Even a center-cut pilot, however, has some license to add some dramatic twist that makes it more shocking than a typical episode of that show, even if it’s just revealing information that everybody on the show already knows. For instance, one classic pilot ending is to reveal an unexpected connection between the characters, even if this is only a surprise to the audience at home:
- At the end of the “Modern Family” pilot, we suddenly realize that three separate families we’ve been watching are really one big extended family.
- On “Mad Men”, we’re shocked to find out that Don is married, even though everybody in the show knew all along.
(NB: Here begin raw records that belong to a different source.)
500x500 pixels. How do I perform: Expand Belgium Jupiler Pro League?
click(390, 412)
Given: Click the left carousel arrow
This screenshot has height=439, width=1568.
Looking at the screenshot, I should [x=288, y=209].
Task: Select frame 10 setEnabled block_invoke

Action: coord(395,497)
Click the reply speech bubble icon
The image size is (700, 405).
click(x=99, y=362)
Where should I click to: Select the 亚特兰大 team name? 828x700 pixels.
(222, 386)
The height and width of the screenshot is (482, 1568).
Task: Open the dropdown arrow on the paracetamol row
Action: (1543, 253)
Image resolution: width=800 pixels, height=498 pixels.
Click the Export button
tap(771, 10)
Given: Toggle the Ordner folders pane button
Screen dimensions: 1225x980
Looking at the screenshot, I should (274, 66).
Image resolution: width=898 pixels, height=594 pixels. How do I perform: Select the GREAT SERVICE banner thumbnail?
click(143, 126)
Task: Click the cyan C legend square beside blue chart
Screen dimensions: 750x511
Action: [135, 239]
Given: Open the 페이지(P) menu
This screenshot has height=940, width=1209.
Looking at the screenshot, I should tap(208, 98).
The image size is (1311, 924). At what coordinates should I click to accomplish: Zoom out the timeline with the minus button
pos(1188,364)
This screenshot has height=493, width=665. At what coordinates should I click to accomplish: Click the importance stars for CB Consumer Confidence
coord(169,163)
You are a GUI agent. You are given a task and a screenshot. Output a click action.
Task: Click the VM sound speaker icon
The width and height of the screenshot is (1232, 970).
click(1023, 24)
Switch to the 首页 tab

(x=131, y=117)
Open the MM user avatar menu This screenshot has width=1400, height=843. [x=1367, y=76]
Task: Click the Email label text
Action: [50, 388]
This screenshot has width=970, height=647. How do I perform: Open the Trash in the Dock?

- Throughout the pilot for “Hill Street Blues”, police chief Furillo clashes with public defender Davenport, while his fellow cops try in vain to hit on her. At the end of pilot, we find out that Furillo and Davenport are secretly lovers, despite their workplace disagreements.
- At the end of the pilot for “Homeland” an cryptic flashback implies that Brody lied about not knowing Abu Nasir.
- At the end of the pilot miniseries for “Battlestar: Galactica”, we find out that one our heroes is secretly a cylon, which even she doesn’t suspect yet.
- At the end of the “Shield” pilot, Vic killed a fellow cop.
- Walt on Breaking Bad killed some drug rivals on his first day on the job.
- Glenn Close on “Damages” killed her client’s dog and framed it on the other side!
- At the end of the “Cheers” pilot, Diane realizes that her fiancé has permanently ditched her at the bar.
- At the end of the “Supernatural” pilot (pictured above), the demon kills the girlfriend of the reluctant brother.
And that’s it! Oh, and you should also apply all of the 200+ other rules we’ve already covered on this blog. But then you’re all set: Go create a TV show.